Bant Mag. No:36'dan // Davulcular anlatıyor: Sam Fogarino (Interpol / Magnetic Morning)

Bant Mag. No:36’da yer alan “Nasıl başladım? Neden başladım?¨: Davulcular anlatıyor isimli dosyada, yerli yabancı toplam 32 davulcunun, davulla ilgili hikayelerine yer verdik. Şimdi söz Interpol ve Magnetic Morning davulcusu Sam Fogarino’da!

Sam Fogarino
Interpol / Magnetic Morning

“Eğer melodi vücutsa, ritim onun yürüyüşüdür.”

Philedelphia’da 1973 yılının Noel’inde, o dönem epey genç olan ebeveynlerimden hediye olarak bir oyuncaktan nispeten iyi bir davul seti almıştım. O zamanlar beş yaşındaydım. Annem 30, babam da 32’ydi. İkisi de müziğe karşı bir doyumsuzluk içindeydi: rock, soul, erken dönem disko, Motown ve tabii ki Gamble and Huff olarak da bilinen Philly müziği.

Davullar ve ritimlere olan merakım ortaya çıkmadan önce, konseptleri ve yarattığı duygusal etkileriyle bir bütün hâlinde şarkılar benim tüm ilgimi bölünmeden çekiyordu. Noel’de gelen davul setini, müziğin yol açtığı bir vazgeçişle parçaladım ve sonra sevmeye başladım.

Yaşım ilerledikçe piyanoya yöneldim. Sekiz yaşında gitara geçtim. 1980 yılında, ilk davul setimi aldıktan yedi yıl sonra davula olan ilgim geri geldi. Yine, bir tür vazgeçişle birlikte. Ağırlıklı olarak verebileceğim ilk referanslar vuruşların taşıdığı altmışlar ve yetmişlerin başlarındaki davul çalış stilleri. Annemin bodrum katında, benden birkaç yaş büyük üç arkadaşımla bir grup kurduk. Bir davulcu bulmamız gerekiyordu ve bir saniye bile düşünmeden bu rolü aldım. Davul çalmaya başlamaktan ziyade bir grubun davulcusu olmuştum.
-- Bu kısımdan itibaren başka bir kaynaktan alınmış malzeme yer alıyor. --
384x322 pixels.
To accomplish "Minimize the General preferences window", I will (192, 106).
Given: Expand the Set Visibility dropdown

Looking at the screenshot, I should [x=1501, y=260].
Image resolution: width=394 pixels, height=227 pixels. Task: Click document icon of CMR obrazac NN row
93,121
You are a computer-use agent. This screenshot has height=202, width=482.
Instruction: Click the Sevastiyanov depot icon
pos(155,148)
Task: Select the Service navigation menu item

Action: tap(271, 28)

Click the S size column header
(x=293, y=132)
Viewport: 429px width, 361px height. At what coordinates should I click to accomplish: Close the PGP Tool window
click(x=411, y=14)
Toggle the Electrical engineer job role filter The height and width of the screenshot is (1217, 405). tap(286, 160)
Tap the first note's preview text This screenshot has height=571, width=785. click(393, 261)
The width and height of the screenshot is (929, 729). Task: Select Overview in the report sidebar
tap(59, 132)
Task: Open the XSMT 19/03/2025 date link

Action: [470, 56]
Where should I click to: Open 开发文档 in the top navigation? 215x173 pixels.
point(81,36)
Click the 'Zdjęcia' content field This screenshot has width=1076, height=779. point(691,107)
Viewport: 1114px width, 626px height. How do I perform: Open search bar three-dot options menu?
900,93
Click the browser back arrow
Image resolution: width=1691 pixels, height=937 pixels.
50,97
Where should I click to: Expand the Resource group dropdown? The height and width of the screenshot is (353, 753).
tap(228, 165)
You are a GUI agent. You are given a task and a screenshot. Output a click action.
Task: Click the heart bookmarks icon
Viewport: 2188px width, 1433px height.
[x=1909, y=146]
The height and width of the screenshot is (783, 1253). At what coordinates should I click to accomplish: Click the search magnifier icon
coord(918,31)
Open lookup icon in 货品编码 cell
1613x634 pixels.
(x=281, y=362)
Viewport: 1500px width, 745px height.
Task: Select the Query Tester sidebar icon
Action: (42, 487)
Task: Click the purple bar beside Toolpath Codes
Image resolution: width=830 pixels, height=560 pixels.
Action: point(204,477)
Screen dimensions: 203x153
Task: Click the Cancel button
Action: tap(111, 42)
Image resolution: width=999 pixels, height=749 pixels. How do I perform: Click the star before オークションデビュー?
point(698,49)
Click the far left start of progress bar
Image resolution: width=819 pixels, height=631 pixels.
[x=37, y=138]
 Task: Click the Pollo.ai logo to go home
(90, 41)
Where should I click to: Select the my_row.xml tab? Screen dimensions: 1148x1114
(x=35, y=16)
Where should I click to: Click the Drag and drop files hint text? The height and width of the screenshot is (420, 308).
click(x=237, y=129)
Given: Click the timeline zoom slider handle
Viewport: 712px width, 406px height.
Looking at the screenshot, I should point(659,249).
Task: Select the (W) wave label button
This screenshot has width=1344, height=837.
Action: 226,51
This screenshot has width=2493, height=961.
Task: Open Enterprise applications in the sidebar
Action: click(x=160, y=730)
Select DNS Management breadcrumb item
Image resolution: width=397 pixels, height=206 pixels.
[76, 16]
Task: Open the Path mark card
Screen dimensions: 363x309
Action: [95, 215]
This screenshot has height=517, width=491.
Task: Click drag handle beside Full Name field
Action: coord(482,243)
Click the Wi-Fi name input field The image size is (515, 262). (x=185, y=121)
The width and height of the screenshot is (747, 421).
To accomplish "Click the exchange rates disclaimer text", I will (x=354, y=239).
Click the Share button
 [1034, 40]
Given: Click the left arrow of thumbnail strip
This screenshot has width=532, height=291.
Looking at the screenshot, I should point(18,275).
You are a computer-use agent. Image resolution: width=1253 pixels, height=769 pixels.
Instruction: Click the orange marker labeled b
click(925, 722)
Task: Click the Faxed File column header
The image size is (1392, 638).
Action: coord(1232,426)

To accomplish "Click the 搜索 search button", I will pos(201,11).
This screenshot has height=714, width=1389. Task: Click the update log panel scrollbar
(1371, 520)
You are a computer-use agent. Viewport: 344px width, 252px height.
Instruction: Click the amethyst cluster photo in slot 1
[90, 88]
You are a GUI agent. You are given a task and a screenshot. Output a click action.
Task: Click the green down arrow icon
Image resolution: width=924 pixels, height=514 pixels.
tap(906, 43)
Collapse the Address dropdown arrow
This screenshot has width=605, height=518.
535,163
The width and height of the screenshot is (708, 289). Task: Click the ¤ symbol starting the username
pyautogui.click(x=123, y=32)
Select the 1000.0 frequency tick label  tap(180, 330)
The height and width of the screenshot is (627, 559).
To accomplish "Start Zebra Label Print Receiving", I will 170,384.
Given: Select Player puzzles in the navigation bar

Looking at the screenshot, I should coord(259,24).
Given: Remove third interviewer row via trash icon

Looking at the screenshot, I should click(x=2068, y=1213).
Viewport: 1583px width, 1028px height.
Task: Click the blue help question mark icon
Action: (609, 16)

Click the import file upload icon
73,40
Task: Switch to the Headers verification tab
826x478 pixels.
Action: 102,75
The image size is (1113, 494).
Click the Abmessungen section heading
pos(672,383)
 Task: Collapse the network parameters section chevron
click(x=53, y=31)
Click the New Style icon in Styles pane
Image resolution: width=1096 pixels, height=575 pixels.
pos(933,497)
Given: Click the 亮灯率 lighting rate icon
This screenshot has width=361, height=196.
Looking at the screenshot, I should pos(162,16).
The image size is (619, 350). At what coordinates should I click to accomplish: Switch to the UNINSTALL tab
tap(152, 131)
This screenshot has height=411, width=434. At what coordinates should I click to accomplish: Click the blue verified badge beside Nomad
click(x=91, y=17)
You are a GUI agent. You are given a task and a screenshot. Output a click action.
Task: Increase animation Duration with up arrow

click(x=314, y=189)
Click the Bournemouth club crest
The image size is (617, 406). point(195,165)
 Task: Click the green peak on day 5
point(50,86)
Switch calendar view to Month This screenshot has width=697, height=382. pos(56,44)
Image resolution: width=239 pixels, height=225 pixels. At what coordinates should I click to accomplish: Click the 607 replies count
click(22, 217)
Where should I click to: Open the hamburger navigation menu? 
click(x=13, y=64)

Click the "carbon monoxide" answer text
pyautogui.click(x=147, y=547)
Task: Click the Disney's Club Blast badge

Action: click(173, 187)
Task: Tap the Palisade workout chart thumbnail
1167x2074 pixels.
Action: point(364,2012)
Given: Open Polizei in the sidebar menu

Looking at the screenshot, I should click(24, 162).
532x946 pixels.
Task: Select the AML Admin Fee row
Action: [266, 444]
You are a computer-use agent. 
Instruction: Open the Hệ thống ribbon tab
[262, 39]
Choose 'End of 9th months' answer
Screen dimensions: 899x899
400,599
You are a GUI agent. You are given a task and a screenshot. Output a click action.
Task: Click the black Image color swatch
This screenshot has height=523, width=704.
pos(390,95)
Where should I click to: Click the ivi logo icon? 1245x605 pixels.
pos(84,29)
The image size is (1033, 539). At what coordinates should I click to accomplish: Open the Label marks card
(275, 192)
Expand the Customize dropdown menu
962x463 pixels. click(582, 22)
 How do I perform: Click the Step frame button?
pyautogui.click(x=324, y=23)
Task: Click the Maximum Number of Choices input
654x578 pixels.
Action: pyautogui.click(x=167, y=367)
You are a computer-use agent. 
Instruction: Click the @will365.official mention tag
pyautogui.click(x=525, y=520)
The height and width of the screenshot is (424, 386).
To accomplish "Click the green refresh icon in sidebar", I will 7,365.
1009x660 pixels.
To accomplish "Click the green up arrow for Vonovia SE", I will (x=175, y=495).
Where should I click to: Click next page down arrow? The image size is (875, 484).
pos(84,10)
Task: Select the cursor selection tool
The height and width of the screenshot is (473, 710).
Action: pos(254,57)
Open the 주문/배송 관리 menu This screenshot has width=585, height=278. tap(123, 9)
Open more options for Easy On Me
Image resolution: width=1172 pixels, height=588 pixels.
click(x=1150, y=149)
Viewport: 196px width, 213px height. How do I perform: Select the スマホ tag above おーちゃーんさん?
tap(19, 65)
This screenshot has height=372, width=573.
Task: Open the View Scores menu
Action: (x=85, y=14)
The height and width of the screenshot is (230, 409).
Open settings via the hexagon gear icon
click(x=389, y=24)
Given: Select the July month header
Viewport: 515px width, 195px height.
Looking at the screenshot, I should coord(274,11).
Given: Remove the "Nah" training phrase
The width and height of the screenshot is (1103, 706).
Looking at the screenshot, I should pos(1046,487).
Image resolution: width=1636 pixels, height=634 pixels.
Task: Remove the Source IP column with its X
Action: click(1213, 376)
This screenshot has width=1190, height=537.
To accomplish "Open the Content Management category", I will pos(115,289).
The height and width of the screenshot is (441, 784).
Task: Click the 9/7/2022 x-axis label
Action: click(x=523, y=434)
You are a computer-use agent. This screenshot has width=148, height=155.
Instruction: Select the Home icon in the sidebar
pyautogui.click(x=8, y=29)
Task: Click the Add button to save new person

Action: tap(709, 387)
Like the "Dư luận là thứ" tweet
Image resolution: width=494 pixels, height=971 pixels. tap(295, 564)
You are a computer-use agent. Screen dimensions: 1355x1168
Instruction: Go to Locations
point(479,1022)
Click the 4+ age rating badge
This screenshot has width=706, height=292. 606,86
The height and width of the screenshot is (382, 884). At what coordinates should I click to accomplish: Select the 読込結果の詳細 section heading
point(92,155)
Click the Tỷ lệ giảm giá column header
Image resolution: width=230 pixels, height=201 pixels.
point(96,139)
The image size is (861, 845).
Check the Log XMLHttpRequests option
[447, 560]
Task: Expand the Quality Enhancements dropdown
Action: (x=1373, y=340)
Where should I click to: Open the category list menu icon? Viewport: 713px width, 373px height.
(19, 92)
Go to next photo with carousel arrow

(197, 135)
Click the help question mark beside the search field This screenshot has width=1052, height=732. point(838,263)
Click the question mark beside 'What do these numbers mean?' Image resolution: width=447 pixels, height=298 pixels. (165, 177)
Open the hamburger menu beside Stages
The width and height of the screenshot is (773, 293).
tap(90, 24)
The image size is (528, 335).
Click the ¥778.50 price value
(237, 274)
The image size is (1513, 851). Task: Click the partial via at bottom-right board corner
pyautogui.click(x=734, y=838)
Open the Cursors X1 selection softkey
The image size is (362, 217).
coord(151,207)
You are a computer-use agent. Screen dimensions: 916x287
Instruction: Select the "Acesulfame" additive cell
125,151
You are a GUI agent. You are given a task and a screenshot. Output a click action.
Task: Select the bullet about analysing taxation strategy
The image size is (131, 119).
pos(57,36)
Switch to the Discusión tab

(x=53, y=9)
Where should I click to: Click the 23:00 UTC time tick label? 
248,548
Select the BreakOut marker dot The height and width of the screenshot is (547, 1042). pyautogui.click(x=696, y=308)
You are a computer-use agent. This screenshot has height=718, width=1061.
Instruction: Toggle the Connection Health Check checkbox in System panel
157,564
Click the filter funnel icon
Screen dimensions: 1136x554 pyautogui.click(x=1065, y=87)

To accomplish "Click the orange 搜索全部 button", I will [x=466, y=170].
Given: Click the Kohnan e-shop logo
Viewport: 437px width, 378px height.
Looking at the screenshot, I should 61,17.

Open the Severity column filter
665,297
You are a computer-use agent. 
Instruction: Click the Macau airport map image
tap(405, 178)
Olmazsa olmaz bir işlevi karşılayabilmek için. Şarkıyı sürüklemek, yapısını bir arada tutmak ve bir yandan hissiyatı oluşturmak. Eğer melodi vücutsa, ritim onun yürüyüşüdür. Bir şarkının yürüyüş şeklini kontrol etmek istemiştim. Bu halaneden sorusunun cevabı benim için.

Davul çalmak fiziksel bir huy; müzik gramerinde bir nevi noktalama işaretleri gibi. Müziğin koşuşu, yürüyüşü, sürünüşü ya da atlayışı. Kekelemesi ya da bağırması vurgular veya kısıtlamalarla oluyor. İnsanları hareket ettiriyor. Hepsini de tek kelime etmeden yapıyor.